[Opening Data to process section]
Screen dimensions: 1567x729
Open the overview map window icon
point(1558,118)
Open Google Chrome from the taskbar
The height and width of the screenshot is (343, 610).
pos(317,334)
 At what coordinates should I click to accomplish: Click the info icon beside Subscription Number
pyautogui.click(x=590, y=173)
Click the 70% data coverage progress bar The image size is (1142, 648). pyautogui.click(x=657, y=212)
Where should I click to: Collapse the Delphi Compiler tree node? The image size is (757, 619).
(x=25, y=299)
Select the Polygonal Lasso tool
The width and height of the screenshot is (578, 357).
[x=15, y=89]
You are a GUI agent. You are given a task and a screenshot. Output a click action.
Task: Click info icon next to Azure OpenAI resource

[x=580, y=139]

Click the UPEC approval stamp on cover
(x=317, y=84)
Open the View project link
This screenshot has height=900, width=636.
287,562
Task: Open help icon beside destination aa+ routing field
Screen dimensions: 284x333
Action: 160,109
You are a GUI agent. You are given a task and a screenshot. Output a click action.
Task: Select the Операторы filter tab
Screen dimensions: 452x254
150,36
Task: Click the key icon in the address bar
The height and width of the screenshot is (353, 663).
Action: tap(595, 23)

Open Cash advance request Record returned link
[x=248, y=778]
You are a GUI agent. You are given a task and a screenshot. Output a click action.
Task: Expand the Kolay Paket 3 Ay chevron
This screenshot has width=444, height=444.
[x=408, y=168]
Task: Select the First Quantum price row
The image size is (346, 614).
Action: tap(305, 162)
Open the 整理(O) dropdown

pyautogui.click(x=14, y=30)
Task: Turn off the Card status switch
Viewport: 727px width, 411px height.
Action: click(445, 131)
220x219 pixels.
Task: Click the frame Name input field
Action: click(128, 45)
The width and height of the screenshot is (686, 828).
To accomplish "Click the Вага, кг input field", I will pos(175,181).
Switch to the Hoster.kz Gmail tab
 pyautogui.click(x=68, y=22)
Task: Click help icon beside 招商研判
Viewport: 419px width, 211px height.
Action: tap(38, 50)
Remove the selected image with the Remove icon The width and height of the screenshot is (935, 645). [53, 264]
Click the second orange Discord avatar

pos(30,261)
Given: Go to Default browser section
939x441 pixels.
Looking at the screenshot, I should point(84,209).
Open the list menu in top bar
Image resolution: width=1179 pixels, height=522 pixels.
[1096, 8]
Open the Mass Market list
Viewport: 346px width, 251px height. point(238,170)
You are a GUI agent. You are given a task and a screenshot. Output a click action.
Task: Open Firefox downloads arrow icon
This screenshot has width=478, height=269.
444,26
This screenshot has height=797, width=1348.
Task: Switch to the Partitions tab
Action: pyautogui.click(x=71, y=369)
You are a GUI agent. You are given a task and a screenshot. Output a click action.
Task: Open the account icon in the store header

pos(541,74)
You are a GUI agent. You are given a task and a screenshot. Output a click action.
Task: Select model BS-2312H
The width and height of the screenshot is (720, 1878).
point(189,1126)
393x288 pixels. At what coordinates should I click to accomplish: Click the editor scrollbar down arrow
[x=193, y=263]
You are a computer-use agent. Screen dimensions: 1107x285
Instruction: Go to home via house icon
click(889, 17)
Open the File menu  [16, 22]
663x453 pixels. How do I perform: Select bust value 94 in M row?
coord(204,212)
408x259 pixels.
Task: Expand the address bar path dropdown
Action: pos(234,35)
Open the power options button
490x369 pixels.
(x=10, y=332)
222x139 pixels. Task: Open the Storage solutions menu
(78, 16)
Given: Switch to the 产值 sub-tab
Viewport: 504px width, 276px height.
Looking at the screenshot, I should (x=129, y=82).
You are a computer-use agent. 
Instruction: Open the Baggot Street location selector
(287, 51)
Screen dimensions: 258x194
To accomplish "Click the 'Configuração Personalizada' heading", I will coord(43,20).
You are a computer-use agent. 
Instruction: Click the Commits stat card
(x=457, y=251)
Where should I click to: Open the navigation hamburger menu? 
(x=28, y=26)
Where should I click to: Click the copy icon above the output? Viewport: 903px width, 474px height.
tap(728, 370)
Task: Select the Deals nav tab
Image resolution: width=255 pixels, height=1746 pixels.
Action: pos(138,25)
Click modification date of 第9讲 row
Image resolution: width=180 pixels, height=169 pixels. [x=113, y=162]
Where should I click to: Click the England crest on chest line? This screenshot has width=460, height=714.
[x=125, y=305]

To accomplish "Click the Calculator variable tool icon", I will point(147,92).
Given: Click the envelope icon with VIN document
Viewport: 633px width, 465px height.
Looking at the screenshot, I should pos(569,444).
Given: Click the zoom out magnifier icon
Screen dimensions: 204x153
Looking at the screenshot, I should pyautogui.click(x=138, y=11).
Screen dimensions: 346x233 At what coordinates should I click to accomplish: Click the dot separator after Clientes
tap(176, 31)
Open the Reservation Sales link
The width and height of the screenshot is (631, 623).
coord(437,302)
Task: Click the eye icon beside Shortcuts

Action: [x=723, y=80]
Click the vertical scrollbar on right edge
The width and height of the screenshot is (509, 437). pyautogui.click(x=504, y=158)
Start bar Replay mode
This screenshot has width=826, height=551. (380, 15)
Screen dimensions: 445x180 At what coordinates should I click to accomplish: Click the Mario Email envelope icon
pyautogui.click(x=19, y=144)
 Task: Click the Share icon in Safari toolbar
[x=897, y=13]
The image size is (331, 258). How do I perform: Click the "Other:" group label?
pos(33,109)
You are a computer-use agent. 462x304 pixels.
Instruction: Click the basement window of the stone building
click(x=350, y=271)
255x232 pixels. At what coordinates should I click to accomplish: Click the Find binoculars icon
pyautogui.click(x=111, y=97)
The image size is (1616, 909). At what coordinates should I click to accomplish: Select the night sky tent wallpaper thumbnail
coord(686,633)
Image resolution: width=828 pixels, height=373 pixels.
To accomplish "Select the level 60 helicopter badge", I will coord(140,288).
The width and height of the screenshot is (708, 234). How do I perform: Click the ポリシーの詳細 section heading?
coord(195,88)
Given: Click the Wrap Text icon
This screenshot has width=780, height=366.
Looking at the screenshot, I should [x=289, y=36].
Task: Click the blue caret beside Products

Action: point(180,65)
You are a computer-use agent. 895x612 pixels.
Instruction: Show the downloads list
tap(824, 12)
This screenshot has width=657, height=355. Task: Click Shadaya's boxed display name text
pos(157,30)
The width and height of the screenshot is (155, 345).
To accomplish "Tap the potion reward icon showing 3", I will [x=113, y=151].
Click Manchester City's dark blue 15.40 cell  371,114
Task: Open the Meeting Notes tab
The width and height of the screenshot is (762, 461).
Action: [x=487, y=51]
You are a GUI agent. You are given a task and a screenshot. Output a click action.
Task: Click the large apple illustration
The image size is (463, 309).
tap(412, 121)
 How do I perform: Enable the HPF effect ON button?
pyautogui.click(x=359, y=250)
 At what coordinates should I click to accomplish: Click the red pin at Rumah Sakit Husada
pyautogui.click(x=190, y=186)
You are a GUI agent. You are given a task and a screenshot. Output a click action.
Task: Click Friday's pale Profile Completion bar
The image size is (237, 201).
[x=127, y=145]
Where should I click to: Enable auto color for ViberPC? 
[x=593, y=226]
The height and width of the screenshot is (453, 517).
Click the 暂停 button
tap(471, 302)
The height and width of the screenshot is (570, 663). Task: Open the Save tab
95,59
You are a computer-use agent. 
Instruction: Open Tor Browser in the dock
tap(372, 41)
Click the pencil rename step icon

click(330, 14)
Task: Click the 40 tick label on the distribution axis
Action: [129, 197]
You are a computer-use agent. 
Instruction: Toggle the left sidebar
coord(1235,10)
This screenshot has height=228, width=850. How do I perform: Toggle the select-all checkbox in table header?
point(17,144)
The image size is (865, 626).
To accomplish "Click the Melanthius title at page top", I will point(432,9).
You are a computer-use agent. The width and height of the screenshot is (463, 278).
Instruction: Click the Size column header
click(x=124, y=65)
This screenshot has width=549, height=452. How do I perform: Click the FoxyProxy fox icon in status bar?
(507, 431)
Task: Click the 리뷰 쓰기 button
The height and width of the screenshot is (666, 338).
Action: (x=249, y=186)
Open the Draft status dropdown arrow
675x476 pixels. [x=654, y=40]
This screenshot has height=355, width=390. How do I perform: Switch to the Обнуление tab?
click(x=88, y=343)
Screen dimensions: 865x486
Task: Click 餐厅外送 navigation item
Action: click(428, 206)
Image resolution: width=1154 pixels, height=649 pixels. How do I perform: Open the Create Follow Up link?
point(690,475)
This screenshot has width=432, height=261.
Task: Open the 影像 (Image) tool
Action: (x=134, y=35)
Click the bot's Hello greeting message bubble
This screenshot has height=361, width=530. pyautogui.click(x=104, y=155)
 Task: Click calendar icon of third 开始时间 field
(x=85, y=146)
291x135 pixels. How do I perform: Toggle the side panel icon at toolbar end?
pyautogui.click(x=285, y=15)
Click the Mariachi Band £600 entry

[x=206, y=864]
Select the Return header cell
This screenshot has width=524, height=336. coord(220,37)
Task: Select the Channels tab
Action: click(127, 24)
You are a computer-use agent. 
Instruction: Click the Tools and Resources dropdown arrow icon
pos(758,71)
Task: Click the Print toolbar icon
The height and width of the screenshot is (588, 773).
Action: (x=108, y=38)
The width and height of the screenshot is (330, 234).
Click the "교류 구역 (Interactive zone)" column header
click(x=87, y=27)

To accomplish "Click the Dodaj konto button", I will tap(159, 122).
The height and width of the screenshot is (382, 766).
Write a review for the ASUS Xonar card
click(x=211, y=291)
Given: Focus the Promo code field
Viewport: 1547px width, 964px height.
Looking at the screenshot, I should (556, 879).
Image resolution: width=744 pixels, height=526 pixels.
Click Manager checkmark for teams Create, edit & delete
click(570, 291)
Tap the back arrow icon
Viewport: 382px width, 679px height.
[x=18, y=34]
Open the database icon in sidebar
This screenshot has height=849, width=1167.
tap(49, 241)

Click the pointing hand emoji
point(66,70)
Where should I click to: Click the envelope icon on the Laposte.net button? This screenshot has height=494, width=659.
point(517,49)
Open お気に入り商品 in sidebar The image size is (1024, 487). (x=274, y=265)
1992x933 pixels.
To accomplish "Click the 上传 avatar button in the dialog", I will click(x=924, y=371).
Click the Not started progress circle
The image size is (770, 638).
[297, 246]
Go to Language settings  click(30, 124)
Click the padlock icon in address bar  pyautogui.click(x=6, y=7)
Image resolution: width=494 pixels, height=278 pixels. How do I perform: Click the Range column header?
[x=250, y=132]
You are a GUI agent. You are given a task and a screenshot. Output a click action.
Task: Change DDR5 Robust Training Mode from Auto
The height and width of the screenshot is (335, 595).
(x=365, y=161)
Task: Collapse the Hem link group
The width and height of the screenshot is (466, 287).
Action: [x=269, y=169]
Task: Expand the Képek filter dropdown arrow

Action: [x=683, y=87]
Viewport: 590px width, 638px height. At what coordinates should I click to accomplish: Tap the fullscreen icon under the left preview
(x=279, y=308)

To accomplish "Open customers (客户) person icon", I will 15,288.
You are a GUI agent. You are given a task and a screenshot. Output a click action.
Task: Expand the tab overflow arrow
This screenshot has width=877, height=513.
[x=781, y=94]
[Closing Data to process section]
* [What you need to do]: Return all lines from the entries that contain the string "with".

* [Written response]:
Remove the selected image with the Remove icon The width and height of the screenshot is (935, 645). [53, 264]
Given: Click the envelope icon with VIN document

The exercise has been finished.